::: Information :::
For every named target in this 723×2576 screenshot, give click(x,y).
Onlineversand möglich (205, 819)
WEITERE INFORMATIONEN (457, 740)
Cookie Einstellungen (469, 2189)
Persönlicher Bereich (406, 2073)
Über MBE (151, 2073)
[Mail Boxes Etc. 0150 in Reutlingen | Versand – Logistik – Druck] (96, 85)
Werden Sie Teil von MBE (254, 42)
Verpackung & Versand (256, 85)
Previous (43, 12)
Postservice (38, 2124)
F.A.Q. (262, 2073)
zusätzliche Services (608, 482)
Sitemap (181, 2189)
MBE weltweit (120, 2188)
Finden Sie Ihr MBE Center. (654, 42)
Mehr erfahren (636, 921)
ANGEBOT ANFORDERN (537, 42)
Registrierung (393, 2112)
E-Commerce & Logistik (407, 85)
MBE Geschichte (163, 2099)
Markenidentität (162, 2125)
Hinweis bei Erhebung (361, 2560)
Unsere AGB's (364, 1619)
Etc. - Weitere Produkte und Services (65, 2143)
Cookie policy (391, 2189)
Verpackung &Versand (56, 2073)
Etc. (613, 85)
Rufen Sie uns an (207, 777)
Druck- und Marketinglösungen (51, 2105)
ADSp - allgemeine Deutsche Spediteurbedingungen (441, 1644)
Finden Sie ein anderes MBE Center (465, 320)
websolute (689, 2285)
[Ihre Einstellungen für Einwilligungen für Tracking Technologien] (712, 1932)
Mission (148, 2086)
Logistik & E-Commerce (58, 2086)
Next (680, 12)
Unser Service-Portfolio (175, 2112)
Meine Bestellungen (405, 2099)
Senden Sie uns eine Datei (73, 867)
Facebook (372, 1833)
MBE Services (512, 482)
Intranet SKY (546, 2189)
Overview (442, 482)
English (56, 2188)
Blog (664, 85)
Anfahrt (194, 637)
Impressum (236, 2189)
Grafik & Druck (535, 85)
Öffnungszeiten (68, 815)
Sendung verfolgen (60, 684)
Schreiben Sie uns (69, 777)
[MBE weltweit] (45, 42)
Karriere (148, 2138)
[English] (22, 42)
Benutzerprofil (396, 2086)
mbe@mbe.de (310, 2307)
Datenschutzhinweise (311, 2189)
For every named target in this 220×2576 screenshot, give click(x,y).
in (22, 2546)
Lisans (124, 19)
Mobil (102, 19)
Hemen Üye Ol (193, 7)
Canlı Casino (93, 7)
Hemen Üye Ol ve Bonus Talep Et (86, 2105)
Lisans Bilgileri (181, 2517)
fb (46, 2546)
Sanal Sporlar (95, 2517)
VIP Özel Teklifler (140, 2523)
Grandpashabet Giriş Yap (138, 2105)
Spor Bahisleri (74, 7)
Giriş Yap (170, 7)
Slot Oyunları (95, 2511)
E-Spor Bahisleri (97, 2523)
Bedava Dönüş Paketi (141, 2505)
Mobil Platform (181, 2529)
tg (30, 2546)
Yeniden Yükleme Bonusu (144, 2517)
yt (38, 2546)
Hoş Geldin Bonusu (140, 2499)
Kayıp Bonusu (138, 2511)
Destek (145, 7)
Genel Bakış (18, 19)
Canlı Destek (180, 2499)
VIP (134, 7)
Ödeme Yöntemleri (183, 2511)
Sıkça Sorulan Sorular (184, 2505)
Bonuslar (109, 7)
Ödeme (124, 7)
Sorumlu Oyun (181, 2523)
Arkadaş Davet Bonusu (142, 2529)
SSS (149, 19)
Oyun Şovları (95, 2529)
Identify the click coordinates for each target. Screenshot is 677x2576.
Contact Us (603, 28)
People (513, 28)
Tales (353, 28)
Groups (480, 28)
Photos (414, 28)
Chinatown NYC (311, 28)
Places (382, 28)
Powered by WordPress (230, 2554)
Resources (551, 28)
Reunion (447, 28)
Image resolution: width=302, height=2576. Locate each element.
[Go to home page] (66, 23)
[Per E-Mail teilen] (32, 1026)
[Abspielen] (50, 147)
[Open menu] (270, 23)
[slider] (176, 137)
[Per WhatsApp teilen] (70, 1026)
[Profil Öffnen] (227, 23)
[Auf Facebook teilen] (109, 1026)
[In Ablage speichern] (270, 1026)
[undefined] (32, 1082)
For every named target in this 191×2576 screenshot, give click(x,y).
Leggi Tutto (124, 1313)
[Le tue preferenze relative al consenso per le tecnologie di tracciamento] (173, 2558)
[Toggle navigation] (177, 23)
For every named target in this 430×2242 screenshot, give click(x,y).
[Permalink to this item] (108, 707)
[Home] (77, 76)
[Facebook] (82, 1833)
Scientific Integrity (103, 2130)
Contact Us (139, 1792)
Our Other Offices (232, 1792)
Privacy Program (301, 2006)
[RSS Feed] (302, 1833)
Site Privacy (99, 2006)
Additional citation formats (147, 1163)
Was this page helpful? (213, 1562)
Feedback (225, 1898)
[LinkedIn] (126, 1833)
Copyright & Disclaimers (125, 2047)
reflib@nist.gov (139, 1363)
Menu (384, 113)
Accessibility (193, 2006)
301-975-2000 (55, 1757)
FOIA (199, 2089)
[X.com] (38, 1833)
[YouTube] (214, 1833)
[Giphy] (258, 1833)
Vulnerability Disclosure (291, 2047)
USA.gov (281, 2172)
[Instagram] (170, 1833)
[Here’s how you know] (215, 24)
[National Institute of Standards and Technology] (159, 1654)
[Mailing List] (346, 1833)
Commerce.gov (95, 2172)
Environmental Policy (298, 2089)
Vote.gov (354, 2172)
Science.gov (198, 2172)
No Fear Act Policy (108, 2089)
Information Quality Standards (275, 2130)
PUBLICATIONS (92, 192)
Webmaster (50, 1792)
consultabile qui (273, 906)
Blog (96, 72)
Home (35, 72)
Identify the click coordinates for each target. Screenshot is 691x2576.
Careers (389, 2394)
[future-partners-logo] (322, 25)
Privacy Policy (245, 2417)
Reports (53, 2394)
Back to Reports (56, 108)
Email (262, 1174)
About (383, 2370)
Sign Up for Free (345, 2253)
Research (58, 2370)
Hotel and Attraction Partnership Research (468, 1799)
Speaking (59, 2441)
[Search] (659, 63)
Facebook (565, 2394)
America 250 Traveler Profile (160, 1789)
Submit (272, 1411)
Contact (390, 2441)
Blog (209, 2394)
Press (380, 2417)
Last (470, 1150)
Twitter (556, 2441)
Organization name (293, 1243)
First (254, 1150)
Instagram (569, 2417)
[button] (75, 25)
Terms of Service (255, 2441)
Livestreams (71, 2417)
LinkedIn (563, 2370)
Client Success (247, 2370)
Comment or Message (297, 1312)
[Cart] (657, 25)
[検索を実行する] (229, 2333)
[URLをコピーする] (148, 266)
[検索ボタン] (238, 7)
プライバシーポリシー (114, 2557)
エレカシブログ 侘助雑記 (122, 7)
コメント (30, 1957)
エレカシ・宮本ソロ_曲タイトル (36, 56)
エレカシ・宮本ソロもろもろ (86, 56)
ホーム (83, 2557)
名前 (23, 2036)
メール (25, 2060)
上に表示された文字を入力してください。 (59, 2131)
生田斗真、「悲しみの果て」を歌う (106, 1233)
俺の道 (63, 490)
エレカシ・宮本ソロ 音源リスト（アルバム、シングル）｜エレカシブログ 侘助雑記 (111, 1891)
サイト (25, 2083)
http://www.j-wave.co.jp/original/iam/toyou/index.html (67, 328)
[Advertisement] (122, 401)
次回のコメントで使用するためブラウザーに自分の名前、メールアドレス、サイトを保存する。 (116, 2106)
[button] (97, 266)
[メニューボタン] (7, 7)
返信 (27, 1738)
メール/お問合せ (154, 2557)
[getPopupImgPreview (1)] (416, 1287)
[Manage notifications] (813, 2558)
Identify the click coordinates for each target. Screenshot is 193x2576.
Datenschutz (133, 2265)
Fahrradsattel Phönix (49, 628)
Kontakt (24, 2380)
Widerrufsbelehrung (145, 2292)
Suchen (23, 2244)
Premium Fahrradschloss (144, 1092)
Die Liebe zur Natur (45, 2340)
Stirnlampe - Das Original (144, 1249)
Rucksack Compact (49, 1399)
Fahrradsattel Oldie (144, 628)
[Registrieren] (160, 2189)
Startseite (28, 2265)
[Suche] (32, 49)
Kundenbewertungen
:::
* **About this exercise**
What do the lines above say from the one containing "Feedback (225, 1898)" down to the one containing "[Here’s how you know] (215, 24)"? Return them exactly, both end lines included, and only them.

* **Written reply**
Feedback (225, 1898)
[LinkedIn] (126, 1833)
Copyright & Disclaimers (125, 2047)
reflib@nist.gov (139, 1363)
Menu (384, 113)
Accessibility (193, 2006)
301-975-2000 (55, 1757)
FOIA (199, 2089)
[X.com] (38, 1833)
[YouTube] (214, 1833)
[Giphy] (258, 1833)
Vulnerability Disclosure (291, 2047)
USA.gov (281, 2172)
[Instagram] (170, 1833)
[Here’s how you know] (215, 24)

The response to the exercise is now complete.